§ Problem to work on:
Everything in the data except the pictures belongs in your answer, copied exactly.

╭──

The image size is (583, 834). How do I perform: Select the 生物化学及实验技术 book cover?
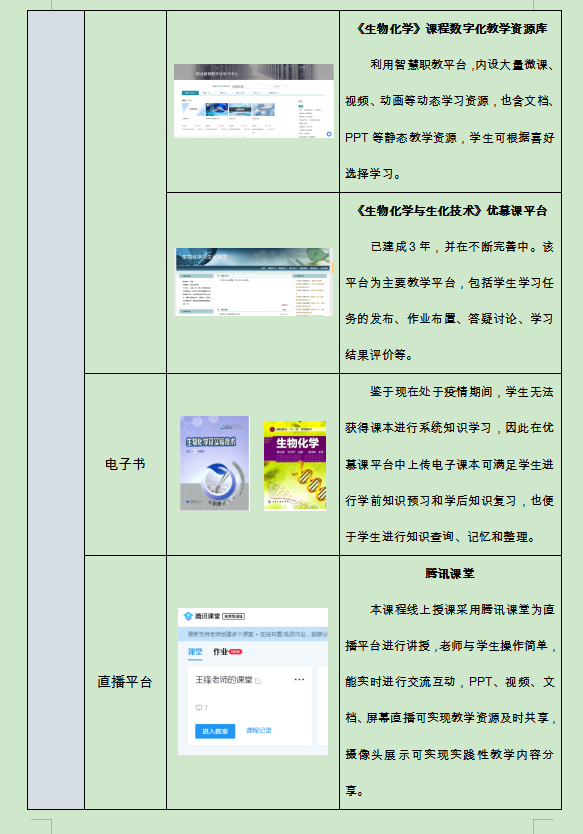click(x=215, y=463)
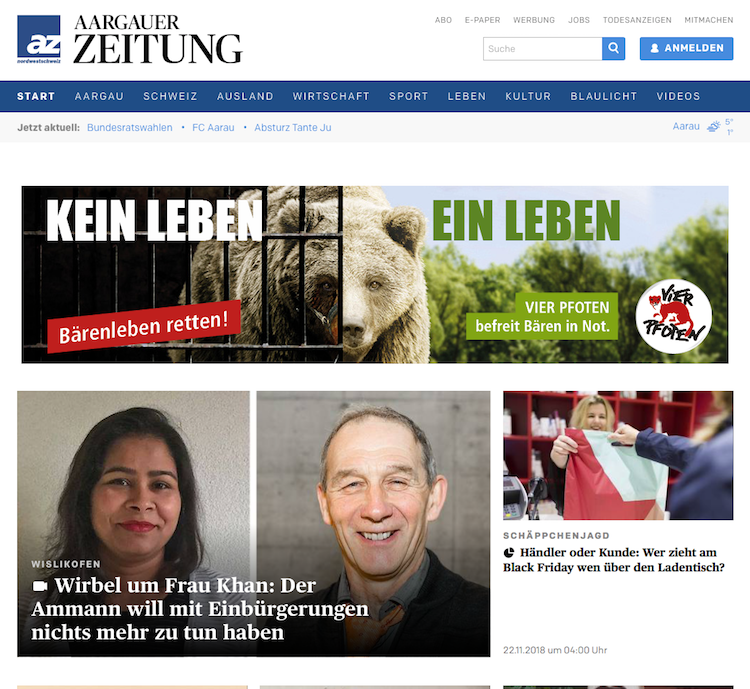Click the magnifying glass search icon
The width and height of the screenshot is (750, 689).
(614, 48)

╰──

§ Reply to the exercise:
The image size is (583, 834). How do I perform: Select the 生物化学及实验技术 book cover?
click(x=215, y=463)
Click the magnifying glass search icon
The width and height of the screenshot is (750, 689).
(614, 48)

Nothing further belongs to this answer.